WORK INSTRUCTION
Repeat the entire listing below exactly.

START MATERIAL PROVIDED

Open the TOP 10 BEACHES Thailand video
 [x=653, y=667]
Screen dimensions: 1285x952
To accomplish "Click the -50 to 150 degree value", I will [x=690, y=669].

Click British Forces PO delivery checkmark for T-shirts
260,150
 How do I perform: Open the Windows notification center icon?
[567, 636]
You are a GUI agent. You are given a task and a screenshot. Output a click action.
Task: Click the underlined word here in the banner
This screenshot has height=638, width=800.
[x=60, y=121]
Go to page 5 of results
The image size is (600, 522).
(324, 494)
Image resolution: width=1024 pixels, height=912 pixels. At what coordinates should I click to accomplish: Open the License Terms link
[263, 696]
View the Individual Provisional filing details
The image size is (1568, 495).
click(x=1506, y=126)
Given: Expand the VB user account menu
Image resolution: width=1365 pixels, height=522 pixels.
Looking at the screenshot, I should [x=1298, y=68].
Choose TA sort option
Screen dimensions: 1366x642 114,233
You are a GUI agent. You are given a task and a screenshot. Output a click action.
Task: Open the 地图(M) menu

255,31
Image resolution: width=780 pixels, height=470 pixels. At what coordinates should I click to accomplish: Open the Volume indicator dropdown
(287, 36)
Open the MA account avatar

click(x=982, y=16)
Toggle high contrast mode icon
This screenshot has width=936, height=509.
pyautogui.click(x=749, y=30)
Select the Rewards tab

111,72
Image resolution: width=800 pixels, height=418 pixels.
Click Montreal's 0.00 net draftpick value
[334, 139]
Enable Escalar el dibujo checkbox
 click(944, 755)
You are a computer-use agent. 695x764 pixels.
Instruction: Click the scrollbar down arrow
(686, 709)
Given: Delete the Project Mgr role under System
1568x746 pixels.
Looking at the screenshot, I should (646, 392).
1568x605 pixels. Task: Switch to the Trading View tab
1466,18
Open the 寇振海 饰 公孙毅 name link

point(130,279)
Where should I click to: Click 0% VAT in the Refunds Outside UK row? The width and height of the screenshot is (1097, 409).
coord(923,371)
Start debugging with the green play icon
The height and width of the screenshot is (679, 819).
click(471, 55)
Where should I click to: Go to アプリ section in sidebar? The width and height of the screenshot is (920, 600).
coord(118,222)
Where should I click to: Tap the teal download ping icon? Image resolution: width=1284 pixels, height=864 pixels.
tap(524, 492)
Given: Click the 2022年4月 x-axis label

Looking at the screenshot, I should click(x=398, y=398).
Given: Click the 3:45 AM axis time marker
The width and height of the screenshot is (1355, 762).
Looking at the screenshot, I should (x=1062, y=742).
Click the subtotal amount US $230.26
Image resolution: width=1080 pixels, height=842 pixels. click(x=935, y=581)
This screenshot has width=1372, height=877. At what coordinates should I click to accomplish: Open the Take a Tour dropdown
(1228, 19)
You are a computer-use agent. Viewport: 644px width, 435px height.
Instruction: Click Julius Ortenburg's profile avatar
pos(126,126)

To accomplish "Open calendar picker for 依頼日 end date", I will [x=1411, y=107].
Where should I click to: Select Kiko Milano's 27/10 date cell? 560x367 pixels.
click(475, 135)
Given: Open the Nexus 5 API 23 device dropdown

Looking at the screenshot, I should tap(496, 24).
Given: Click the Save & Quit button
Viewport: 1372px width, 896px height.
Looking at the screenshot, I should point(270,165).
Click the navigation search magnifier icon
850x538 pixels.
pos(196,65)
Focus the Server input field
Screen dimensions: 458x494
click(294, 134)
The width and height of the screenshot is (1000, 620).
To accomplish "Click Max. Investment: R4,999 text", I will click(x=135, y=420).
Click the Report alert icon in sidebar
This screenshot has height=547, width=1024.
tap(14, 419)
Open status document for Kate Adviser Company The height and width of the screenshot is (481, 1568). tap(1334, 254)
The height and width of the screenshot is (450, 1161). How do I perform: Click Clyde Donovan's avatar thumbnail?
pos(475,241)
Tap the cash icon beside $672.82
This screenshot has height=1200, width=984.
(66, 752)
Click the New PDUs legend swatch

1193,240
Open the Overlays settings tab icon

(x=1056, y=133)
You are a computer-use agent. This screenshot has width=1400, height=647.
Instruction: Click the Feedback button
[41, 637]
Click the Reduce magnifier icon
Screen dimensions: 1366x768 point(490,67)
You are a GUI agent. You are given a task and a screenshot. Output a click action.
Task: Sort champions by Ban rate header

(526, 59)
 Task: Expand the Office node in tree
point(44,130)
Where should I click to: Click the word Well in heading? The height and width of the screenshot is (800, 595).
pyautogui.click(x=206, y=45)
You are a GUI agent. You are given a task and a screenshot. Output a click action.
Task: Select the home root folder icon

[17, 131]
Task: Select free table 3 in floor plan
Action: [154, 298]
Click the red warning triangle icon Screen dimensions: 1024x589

END MATERIAL PROVIDED

RESULT
Open the TOP 10 BEACHES Thailand video
 [x=653, y=667]
Screen dimensions: 1285x952
To accomplish "Click the -50 to 150 degree value", I will [x=690, y=669].

Click British Forces PO delivery checkmark for T-shirts
260,150
 How do I perform: Open the Windows notification center icon?
[567, 636]
You are a GUI agent. You are given a task and a screenshot. Output a click action.
Task: Click the underlined word here in the banner
This screenshot has height=638, width=800.
[x=60, y=121]
Go to page 5 of results
The image size is (600, 522).
(324, 494)
Image resolution: width=1024 pixels, height=912 pixels. At what coordinates should I click to accomplish: Open the License Terms link
[263, 696]
View the Individual Provisional filing details
The image size is (1568, 495).
click(x=1506, y=126)
Given: Expand the VB user account menu
Image resolution: width=1365 pixels, height=522 pixels.
Looking at the screenshot, I should [x=1298, y=68].
Choose TA sort option
Screen dimensions: 1366x642 114,233
You are a GUI agent. You are given a task and a screenshot. Output a click action.
Task: Open the 地图(M) menu

255,31
Image resolution: width=780 pixels, height=470 pixels. At what coordinates should I click to accomplish: Open the Volume indicator dropdown
(287, 36)
Open the MA account avatar

click(x=982, y=16)
Toggle high contrast mode icon
This screenshot has width=936, height=509.
pyautogui.click(x=749, y=30)
Select the Rewards tab

111,72
Image resolution: width=800 pixels, height=418 pixels.
Click Montreal's 0.00 net draftpick value
[334, 139]
Enable Escalar el dibujo checkbox
 click(944, 755)
You are a computer-use agent. 695x764 pixels.
Instruction: Click the scrollbar down arrow
(686, 709)
Given: Delete the Project Mgr role under System
1568x746 pixels.
Looking at the screenshot, I should (646, 392).
1568x605 pixels. Task: Switch to the Trading View tab
1466,18
Open the 寇振海 饰 公孙毅 name link

point(130,279)
Where should I click to: Click 0% VAT in the Refunds Outside UK row? The width and height of the screenshot is (1097, 409).
coord(923,371)
Start debugging with the green play icon
The height and width of the screenshot is (679, 819).
click(471, 55)
Where should I click to: Go to アプリ section in sidebar? The width and height of the screenshot is (920, 600).
coord(118,222)
Where should I click to: Tap the teal download ping icon? Image resolution: width=1284 pixels, height=864 pixels.
tap(524, 492)
Given: Click the 2022年4月 x-axis label

Looking at the screenshot, I should click(x=398, y=398).
Given: Click the 3:45 AM axis time marker
The width and height of the screenshot is (1355, 762).
Looking at the screenshot, I should (x=1062, y=742).
Click the subtotal amount US $230.26
Image resolution: width=1080 pixels, height=842 pixels. click(x=935, y=581)
This screenshot has width=1372, height=877. At what coordinates should I click to accomplish: Open the Take a Tour dropdown
(1228, 19)
You are a computer-use agent. Viewport: 644px width, 435px height.
Instruction: Click Julius Ortenburg's profile avatar
pos(126,126)

To accomplish "Open calendar picker for 依頼日 end date", I will [x=1411, y=107].
Where should I click to: Select Kiko Milano's 27/10 date cell? 560x367 pixels.
click(475, 135)
Given: Open the Nexus 5 API 23 device dropdown

Looking at the screenshot, I should tap(496, 24).
Given: Click the Save & Quit button
Viewport: 1372px width, 896px height.
Looking at the screenshot, I should point(270,165).
Click the navigation search magnifier icon
850x538 pixels.
pos(196,65)
Focus the Server input field
Screen dimensions: 458x494
click(294, 134)
The width and height of the screenshot is (1000, 620).
To accomplish "Click Max. Investment: R4,999 text", I will click(x=135, y=420).
Click the Report alert icon in sidebar
This screenshot has height=547, width=1024.
tap(14, 419)
Open status document for Kate Adviser Company The height and width of the screenshot is (481, 1568). tap(1334, 254)
The height and width of the screenshot is (450, 1161). How do I perform: Click Clyde Donovan's avatar thumbnail?
pos(475,241)
Tap the cash icon beside $672.82
This screenshot has height=1200, width=984.
(66, 752)
Click the New PDUs legend swatch

1193,240
Open the Overlays settings tab icon

(x=1056, y=133)
You are a computer-use agent. This screenshot has width=1400, height=647.
Instruction: Click the Feedback button
[41, 637]
Click the Reduce magnifier icon
Screen dimensions: 1366x768 point(490,67)
You are a GUI agent. You are given a task and a screenshot. Output a click action.
Task: Sort champions by Ban rate header

(526, 59)
 Task: Expand the Office node in tree
point(44,130)
Where should I click to: Click the word Well in heading? The height and width of the screenshot is (800, 595).
pyautogui.click(x=206, y=45)
You are a GUI agent. You are given a task and a screenshot. Output a click action.
Task: Select the home root folder icon

[17, 131]
Task: Select free table 3 in floor plan
Action: [154, 298]
Click the red warning triangle icon Screen dimensions: 1024x589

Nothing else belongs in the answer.